*HOW TO COMPLETE THIS TASK*.
Each entry is to be reproduced verbatim, and images are to be omitted.

*DATA FOR THE TASK*.
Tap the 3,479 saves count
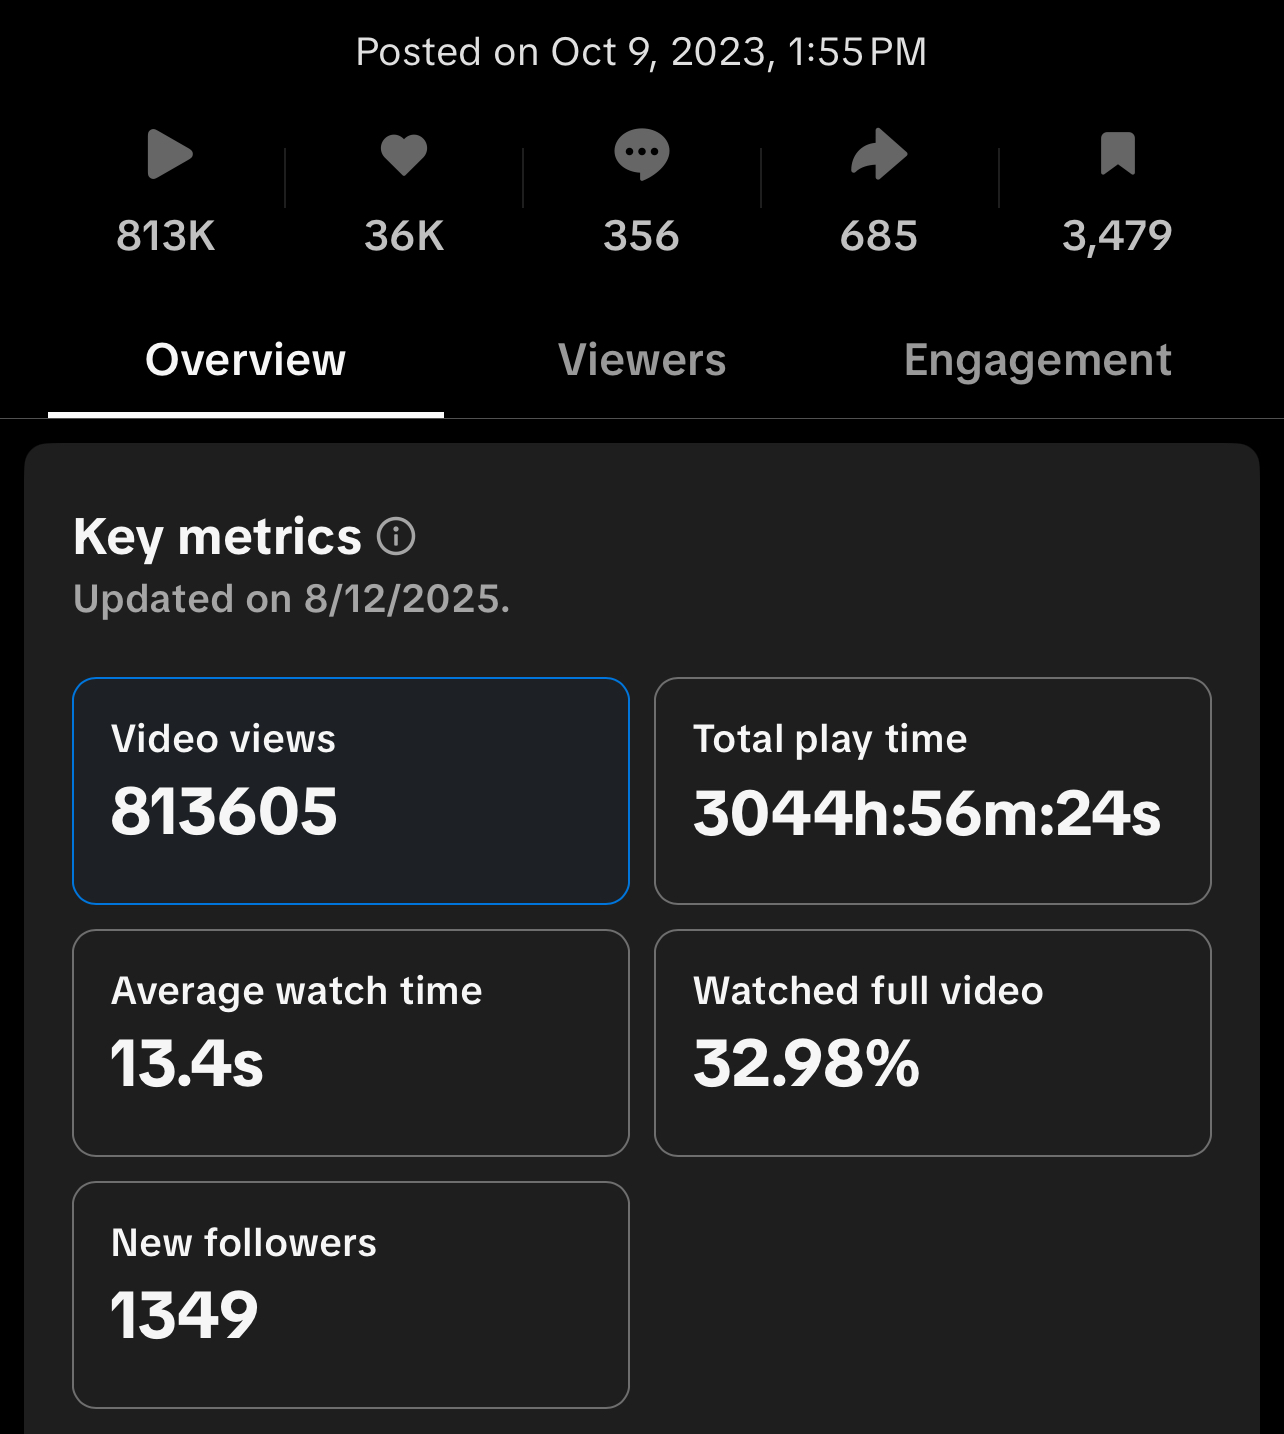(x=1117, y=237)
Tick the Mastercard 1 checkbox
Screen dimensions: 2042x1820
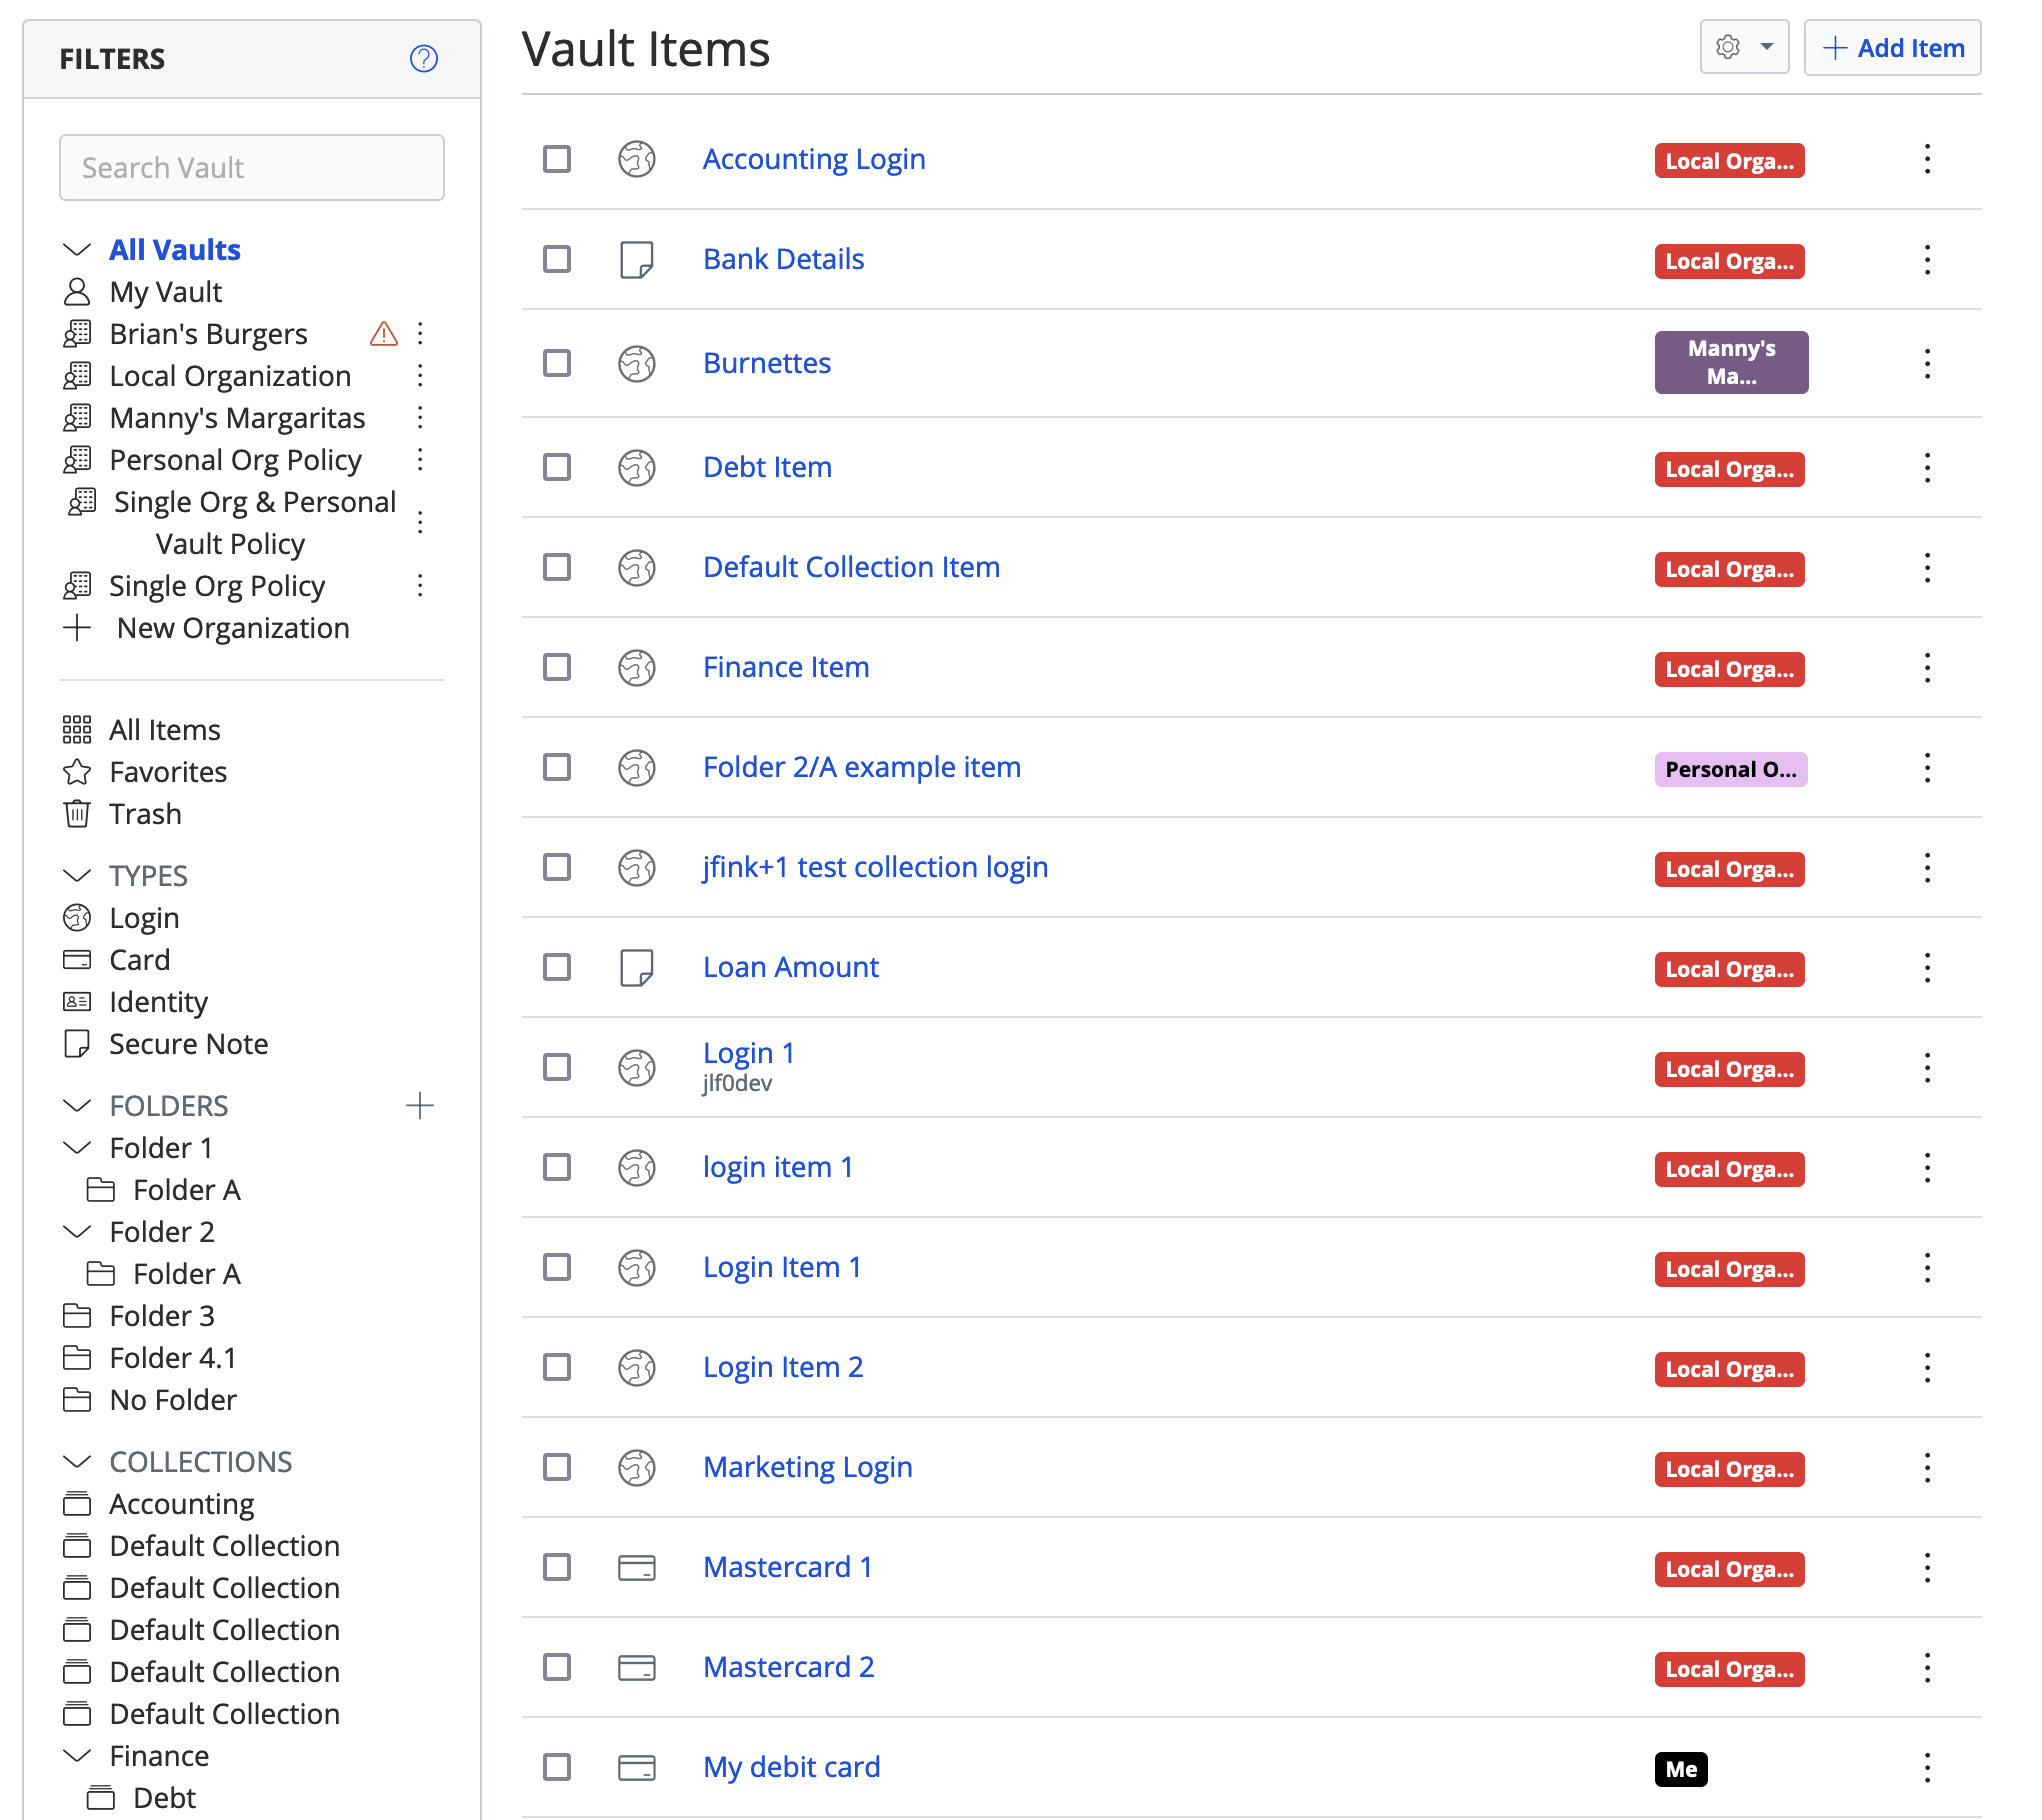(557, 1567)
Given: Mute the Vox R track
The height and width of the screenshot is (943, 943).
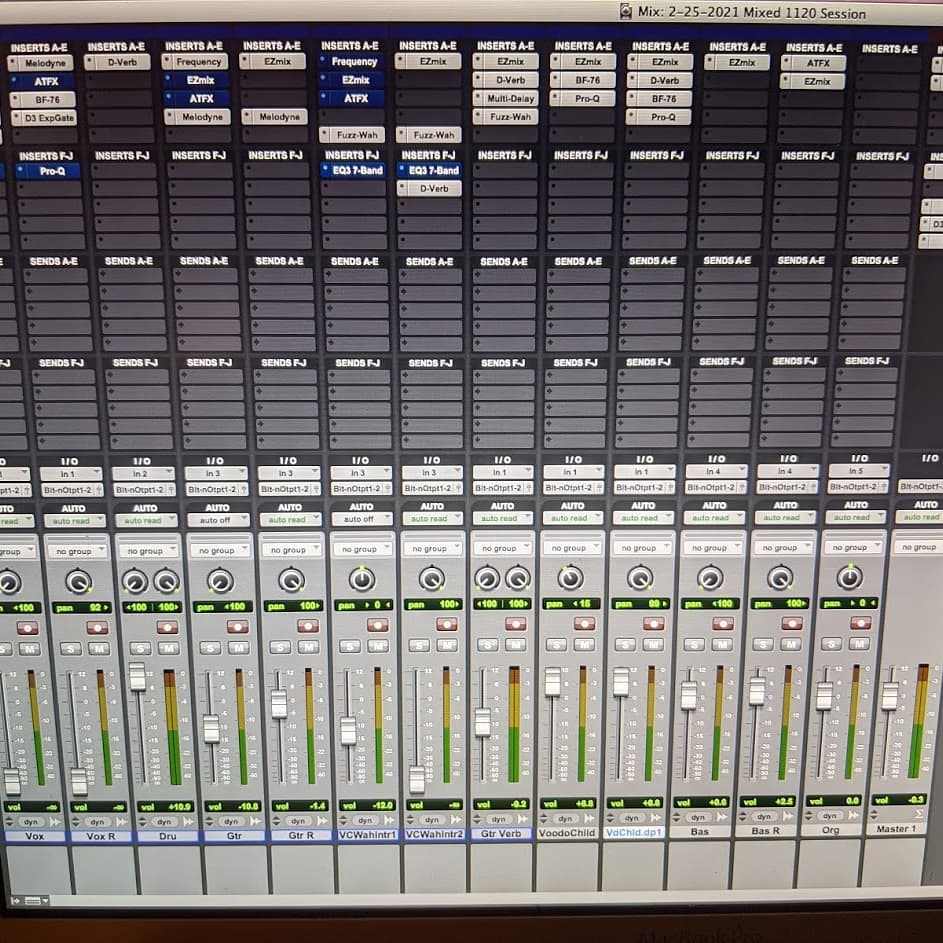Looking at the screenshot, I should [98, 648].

*ANSWER BELOW*.
Tap the 3,479 saves count
(x=1117, y=237)
Tick the Mastercard 1 checkbox
Screen dimensions: 2042x1820
(557, 1567)
Given: Mute the Vox R track
The height and width of the screenshot is (943, 943).
Looking at the screenshot, I should [98, 648].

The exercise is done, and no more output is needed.